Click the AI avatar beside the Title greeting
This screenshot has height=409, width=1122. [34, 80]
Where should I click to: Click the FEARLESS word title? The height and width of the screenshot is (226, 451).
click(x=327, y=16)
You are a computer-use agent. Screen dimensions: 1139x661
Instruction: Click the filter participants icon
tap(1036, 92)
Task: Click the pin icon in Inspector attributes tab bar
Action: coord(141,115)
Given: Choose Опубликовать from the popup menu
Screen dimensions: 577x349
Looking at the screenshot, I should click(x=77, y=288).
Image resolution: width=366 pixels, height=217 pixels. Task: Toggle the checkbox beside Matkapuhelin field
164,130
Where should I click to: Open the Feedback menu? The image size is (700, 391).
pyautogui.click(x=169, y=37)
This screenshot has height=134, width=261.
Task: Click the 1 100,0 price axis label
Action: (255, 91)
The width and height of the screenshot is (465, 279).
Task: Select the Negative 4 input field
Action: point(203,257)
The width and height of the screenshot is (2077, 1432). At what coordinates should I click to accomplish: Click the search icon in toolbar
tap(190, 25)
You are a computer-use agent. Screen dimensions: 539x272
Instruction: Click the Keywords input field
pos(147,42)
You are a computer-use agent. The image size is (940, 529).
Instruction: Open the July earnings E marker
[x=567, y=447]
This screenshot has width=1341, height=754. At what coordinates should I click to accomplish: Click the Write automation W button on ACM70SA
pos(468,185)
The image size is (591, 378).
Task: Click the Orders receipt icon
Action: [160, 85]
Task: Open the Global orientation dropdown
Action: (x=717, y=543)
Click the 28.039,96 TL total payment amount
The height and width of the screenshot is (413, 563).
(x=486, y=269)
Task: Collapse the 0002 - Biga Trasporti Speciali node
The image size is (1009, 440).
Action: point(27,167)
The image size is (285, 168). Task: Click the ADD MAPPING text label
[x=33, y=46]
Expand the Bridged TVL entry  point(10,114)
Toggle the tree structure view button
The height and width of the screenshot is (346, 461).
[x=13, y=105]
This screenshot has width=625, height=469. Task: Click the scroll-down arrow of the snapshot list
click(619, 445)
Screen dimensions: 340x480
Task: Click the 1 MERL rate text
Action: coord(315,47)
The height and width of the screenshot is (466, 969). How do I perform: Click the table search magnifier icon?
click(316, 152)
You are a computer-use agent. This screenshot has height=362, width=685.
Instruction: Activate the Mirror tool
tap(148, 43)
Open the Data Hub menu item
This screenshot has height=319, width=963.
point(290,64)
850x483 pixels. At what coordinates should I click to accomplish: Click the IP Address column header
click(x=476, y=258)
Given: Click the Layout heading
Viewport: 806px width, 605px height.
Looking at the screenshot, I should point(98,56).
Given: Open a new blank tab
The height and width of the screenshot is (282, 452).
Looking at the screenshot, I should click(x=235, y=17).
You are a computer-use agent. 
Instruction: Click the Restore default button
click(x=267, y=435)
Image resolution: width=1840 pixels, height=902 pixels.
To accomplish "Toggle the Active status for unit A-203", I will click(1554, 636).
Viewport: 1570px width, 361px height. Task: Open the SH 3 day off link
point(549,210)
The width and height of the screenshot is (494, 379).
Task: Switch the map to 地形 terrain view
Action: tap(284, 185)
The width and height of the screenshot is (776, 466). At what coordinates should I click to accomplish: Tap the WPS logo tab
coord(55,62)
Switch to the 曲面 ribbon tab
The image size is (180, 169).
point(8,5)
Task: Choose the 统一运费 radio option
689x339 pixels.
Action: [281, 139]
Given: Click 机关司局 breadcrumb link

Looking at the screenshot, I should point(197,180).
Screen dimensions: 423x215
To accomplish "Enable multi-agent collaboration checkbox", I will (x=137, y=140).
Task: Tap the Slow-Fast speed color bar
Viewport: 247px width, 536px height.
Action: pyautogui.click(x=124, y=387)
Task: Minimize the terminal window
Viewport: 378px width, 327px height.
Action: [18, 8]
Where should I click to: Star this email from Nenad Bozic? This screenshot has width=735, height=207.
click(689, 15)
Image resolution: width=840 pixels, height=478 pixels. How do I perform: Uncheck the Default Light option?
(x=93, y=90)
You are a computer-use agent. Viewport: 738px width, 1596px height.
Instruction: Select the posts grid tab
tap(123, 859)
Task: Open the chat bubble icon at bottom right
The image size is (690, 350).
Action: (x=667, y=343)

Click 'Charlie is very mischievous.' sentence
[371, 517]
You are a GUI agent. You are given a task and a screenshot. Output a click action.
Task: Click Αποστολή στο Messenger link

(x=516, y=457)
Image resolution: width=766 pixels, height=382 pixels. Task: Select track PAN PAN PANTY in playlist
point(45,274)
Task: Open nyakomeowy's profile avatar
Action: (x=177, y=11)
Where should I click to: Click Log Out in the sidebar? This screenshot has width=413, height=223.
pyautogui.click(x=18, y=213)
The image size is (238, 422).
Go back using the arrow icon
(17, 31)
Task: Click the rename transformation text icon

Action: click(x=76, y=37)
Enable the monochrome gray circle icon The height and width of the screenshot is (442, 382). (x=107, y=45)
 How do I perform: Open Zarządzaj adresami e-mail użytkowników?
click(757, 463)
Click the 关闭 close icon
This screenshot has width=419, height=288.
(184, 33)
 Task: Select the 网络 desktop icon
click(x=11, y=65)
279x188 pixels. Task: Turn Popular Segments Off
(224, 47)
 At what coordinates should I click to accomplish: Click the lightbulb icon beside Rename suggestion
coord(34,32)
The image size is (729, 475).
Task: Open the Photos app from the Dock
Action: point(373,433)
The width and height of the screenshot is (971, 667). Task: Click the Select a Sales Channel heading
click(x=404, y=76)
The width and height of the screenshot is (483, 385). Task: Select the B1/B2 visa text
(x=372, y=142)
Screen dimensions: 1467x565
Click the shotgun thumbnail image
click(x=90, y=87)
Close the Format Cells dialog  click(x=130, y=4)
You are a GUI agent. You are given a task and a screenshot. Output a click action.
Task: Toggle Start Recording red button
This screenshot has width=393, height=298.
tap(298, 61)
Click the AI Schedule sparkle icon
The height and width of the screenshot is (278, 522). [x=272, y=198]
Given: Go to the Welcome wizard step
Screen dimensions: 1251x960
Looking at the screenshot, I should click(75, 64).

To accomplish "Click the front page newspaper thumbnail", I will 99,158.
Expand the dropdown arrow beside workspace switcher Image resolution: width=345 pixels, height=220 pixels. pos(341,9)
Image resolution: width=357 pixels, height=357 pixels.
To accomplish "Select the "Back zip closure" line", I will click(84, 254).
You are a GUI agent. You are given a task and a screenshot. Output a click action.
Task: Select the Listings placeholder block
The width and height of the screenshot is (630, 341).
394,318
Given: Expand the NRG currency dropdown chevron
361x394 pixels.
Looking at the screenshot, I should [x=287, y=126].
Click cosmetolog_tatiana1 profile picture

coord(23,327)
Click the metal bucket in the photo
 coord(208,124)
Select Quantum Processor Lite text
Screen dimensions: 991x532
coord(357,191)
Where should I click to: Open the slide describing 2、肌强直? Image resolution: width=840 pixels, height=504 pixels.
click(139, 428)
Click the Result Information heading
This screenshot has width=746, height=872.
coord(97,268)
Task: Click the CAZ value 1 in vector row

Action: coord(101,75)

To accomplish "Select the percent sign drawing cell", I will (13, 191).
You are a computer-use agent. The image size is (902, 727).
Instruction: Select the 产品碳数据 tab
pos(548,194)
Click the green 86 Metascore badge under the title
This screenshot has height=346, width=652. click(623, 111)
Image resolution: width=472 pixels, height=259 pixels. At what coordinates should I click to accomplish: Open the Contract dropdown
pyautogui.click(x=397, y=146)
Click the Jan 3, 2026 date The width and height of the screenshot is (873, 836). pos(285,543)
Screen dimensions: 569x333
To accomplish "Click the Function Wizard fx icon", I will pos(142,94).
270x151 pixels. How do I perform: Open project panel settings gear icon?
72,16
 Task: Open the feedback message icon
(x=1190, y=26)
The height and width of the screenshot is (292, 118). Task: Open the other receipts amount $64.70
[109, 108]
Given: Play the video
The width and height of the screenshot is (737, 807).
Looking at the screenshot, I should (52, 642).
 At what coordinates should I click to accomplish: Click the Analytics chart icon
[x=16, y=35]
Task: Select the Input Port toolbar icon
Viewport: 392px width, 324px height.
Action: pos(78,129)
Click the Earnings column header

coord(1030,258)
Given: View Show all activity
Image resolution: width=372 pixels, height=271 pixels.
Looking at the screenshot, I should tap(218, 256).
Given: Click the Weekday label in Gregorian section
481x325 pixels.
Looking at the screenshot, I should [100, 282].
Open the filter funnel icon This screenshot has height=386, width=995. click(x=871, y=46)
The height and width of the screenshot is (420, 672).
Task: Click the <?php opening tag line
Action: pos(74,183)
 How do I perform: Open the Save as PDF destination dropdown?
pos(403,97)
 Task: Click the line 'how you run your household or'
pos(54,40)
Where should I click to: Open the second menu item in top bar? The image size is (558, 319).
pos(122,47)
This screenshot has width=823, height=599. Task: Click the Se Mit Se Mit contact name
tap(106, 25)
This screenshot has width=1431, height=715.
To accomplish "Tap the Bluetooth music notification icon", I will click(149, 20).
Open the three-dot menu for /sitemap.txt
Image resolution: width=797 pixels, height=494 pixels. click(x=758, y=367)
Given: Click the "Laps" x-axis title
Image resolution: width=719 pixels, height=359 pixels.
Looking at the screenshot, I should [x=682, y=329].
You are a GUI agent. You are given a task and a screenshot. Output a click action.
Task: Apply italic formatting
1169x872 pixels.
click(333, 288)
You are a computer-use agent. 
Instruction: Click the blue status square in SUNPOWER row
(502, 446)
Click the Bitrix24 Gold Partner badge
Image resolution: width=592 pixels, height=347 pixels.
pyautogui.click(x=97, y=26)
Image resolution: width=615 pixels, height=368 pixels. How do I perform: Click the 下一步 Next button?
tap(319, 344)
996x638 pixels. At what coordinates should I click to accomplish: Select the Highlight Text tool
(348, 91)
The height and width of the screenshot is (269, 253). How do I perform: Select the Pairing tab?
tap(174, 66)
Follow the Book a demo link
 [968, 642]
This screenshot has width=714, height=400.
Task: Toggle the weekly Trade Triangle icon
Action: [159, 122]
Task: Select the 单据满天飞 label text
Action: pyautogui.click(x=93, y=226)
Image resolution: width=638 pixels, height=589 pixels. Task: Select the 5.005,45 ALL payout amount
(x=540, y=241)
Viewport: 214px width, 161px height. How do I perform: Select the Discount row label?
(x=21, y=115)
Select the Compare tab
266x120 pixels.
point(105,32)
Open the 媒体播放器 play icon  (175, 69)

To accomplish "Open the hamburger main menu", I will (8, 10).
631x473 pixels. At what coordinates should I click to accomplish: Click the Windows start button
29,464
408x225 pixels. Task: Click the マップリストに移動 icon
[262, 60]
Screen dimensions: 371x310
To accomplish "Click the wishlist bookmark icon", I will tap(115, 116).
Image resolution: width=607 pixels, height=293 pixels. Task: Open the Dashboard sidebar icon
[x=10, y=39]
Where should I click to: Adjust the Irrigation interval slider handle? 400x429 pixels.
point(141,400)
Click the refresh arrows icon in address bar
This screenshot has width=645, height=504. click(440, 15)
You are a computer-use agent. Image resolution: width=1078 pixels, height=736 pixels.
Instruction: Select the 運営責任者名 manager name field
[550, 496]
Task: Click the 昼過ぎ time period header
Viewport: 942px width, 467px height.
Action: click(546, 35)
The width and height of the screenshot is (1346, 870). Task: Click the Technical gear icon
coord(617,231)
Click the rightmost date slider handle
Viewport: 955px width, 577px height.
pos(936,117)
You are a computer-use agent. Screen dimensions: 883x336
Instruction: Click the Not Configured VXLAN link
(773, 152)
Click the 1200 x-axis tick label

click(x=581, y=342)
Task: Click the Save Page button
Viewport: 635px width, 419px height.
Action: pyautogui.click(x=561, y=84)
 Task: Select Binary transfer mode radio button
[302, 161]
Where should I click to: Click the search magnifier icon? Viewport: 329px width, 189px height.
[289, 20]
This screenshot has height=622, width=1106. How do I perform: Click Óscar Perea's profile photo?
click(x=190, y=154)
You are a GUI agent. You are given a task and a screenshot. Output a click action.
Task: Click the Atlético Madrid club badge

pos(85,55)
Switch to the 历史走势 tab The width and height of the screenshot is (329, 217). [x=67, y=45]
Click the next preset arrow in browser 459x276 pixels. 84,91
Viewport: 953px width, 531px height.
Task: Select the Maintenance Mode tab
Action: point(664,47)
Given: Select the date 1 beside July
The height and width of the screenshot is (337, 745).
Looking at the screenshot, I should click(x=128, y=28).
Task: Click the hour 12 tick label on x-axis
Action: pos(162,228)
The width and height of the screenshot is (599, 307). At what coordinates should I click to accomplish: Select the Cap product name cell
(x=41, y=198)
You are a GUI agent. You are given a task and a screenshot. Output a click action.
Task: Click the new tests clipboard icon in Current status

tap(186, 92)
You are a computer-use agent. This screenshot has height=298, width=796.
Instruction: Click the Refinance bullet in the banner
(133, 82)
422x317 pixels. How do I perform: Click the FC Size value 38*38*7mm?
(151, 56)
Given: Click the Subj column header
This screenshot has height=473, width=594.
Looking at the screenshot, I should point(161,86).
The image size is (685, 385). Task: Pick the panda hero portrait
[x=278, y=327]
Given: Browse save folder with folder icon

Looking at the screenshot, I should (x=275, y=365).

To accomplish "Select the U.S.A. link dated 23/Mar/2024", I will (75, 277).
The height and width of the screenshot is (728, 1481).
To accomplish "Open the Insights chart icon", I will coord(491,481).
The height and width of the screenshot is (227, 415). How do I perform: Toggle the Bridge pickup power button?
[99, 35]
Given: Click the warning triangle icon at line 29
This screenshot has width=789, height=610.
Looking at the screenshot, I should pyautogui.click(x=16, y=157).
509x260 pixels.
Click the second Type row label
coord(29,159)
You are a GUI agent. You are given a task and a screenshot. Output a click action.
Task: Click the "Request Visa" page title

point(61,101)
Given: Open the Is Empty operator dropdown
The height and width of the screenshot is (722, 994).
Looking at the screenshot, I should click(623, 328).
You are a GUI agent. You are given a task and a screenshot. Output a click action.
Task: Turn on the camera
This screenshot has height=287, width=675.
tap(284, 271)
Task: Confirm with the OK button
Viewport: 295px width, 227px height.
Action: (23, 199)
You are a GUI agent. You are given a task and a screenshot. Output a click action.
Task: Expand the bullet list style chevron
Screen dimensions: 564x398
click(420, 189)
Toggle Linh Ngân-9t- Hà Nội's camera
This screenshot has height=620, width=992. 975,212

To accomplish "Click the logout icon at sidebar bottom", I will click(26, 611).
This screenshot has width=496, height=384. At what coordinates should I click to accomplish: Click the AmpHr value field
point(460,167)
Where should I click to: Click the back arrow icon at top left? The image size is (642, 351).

......

PROBLEM STATEMENT — Give the count of lines in the listing that hold "computer", and write nothing beyond it.

OUTPUT OF THE EXERCISE — 11